CLINICAL TRIAL / NCT01241864
Islet Transplantation in Type 1 Diabetic Kidney Allograft
- Interventional
- Active
- NCT01241864
Contact Information
Islet Transplantation in Type 1 Diabetic Kidney Allograft
The purpose of this study is to learn about the safety of islet transplantation when performed after kidney transplantation, which may provide more normal control of blood sugar without the need for insulin shots. Islets are special clusters of cells within the pancreas that produce insulin. These cells will be obtained from cadaver (non-living) donors and given to subjects by vein.
Gender
All
Age Group
18 Years to 68 Years
Accepting Healthy Volunteers
No
Inclusion Criteria:
- Male and female subjects age 18 to 68 years.
- Subjects who are able to provide written informed consent and to comply with the
procedures of the study protocol.
- Clinical history compatible with T1D with disease onset < 40 years of age and
insulin-dependence for > 5 years at the time of enrollment, and a sum of subject age
and insulin dependent diabetes duration of > 28.
- Absent stimulated c-peptide (< 0.3 ng/mL) in response to a MMTT [Boost® 6 mL/kg body
weight (BW) to a maximum of 360 mL; another product with equivalent caloric and
nutrient content may be substituted for Boost®] measured at 60 and 90 min after
start of consumption.
- Subjects who are > or at 3 months post-renal transplant who are taking appropriate
calcineurin inhibitor (CNI) based maintenance immunosuppression ([tacrolimus alone
or in conjunction with sirolimus, mycophenolate mofetil, myfortic, or azathioprine;
or cyclosporine in conjunction with sirolimus, mycophenolate mofetil, or myfortic] ±
Prednisone < 10 mg/day)or subject will receive islets transplant within 72hours
after kidney transplantation (islets and kidney are from the same donor)
- Stable renal function as defined by a creatinine of no more than one third greater
than the average creatinine determination performed in the 3 previous months prior
to islet transplantation, until rejection, obstruction or infection is ruled out.
Exclusion Criteria:
- Weight more than 90 kg or body mass index (BMI) > 30 kg/m2.
- Insulin requirement of >1.0 IU/kg/day or <15 U/day.
- Other (non-kidney) organ transplants except prior failed pancreatic graft where the
graft failed within the first two weeks due to thrombosis, followed by
pancreatectomy; with the pancreas transplant occurring more than 6 months prior to
enrollment.
- Untreated or unstable proliferative diabetic retinopathy.

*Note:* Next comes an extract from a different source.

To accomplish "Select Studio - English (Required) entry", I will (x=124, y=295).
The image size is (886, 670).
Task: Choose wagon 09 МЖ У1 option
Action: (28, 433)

- Blood Pressure: SBP > 160 mmHg or DBP >100 mmHg despite treatment with
antihypertensive agents.
- Calculated GFR < 40 mL/min/1.73 m2 using the subject's measured serum creatinine and
the Chronic Kidney Disease Epidemiology Collaboration (CKD-EPI) equation [1]. Strict
vegetarians (vegans) will be excluded only if their estimated GFR is < 35
mL/min/1.73 m2
- Proteinuria (albumin/ creatinine ratio or ACr > 300mg/g) of new onset since kidney
transplantation.
- Either Class I or Class II panel-reactive anti-HLA antibodies > 50%. Subjects with
either Class I or Class II panel reactive anti-HLA antibodies >50% will be excluded
if any of the following are detected: Positive cross-match, Islet donor-directed
anti-HLA antibodies detected by Luminex Single Antigen/specificity bead assay
including weakly reactive antibodies that would not be detected by a flow
cross-match, or Antibodies to the renal donor (i.e. presumed de novo).
- For female subjects: Positive pregnancy test, presently breast-feeding, desires to
be pregnant at any time point in the future, which includes during or after the
completion of the study even if study participation is ended early, or unwillingness
to use effective contraceptive measures for the duration of the study and 4 months
after discontinuation. For male subjects: intent to procreate during the duration of
the study or within 4 months after discontinuation or unwillingness to use effective
measures of contraception. Oral contraceptives, Norplant®, Depo-Provera®, and
barrier devices with spermicide are acceptable contraceptive methods; condoms used
alone are not acceptable.
- Presence or history of active infection including hepatitis B, hepatitis C, HIV, or
tuberculosis (TB). Subjects with laboratory evidence of active infection are
excluded even in the absence of clinical evidence of active infection.